27 November 2022
First Sunday of Advent
What Advent is certainly not, is a time of waiting. Waiting implies a passivity, a stagnation, a complacency. All of our readings for today, this first Sunday of Advent, make quite clear, “it is game time!” Our second reading, Paul’s letter to the Romans states, “Brothers and sisters, you know the time; it is the hour now for you to awake from sleep. For our salvation is nearer now than when we first believed; the night is advanced, the day is at hand. Let us throw off the works of darkness and put on the armor of light!” Now is the time. There is no more time to be waiting for anything. Jesus reinforces the urgency in the Gospel coming from the second chapter of Matthew as he says, “Stay awake! For you do not know on which day your Lord will come… for at an hour you do not expect, the Son of Man will come.” This coming is immanent! What are we preparing for?- you may ask. Well, our first reading from the prophet Isaiah makes clear that we are preparing for climbing a mountain. Whatever we are preparing for will not be easy. Isaiah proclaims what he has heard from the Lord to the people of Judah, Jerusalem, and to all of us, “Come, let us climb the Lord’s mountain to the house of God that he may instruct us in his ways and we may walk in his paths…. Come, let us walk in the light of the Lord.” It is the mountains that symbolize the places in our lives when we have met God, the places where heaven and earth merge. Scripture is always using references to mountains when humanity meets divinity. Abraham was told to climb the mountain with his son Isaac and sacrifice him on the top of the mountain, where an angel of the Lord stopped him and guided him to the Lamb of God to sacrifice instead. Moses received the Ten Commandments on Mt. Sinai. Moses took the elders up the mountain where they met God on a floor of Sapphire. Jesus taught the people all of his great lessons on the “Sermon on the Mount”. Jesus climbed a mountain with his cross and was crucified on a mountain outside of Jerusalem. Jesus ascended from the Mount of Olives. So, Advent is the time to prepare for climbing a mountain to meet our God.
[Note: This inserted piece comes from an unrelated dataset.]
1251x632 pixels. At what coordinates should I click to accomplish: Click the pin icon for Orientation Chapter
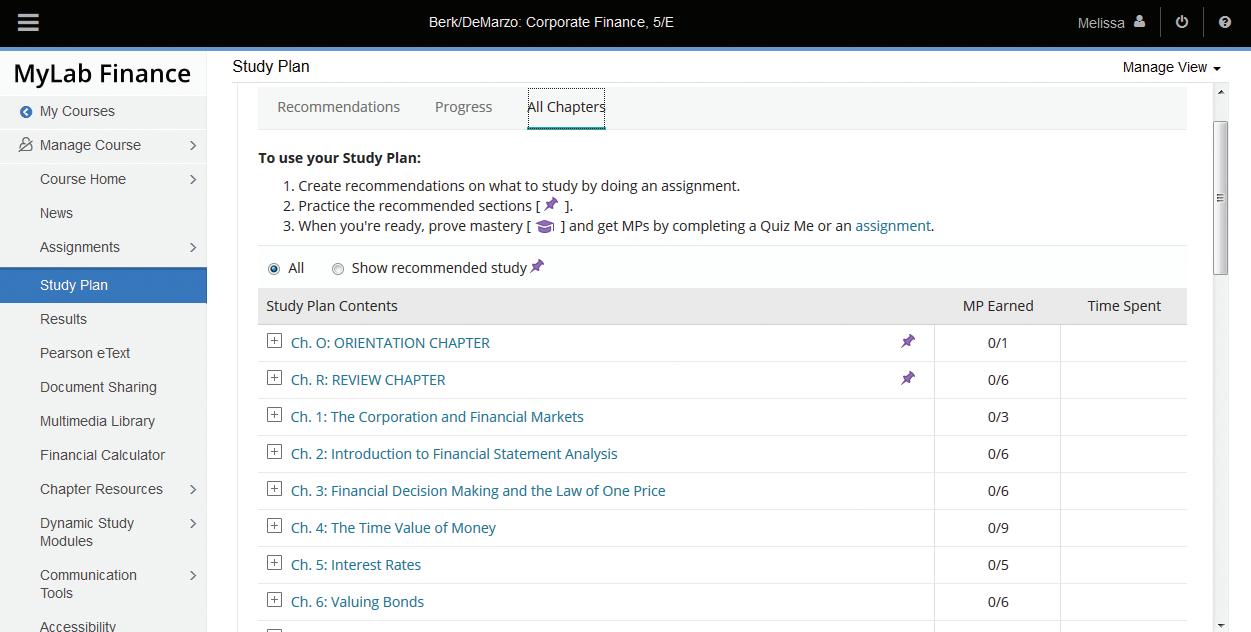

What specifically can we do to prepare for the coming. All of the great saints and Christian mystics teach about the importance of silence. If I can offer any advice to prepare for the coming of the Lord, it would be to develop the contemplative practice of silence. In the midst of the chaos, noise, excessive media, and constant barrage of noise in our world and in this PTPCR(Post-thanksgiving/Pre-Christmas rush), find time for silence. Why is this an exercise of preparation for the coming of the Lord, because, as St. John of the Cross taught, “God the Father spoke one Word, which was his Son, and this Word he speaks always in eternal silence, and silence must be heard by the soul”. St. John of the Cross wrote this in his book called, The Ascent of Mount Carmel, again a reference to mountain climbing. To prepare for the coming of the Lord, we must make ourselves receptive, like a bowl or a cup, or like a gardener tills the soul and prepares the ground, hoping for the coming of the plants, or a sailor lifts and positions the sail, hoping for the coming of the wind, so we too must prepare our souls, the tender garden of our soul or the sail of our life for the coming of the master creator and source of all life, the source of all wind and the breath of life.
In this season of Advent, there is no time for waiting. This is a time of preparing and the preparing is a training for mountain-climbing, and the training consists of coming to silence so as to be receptive, able to listen, ready to receive, to make ourselves into cups and bowls and tender soil and sails. The Father does speak the Word, the Word made flesh, Jesus Christ. Are we able to receive this word who comes to heal us and fill us up to the full?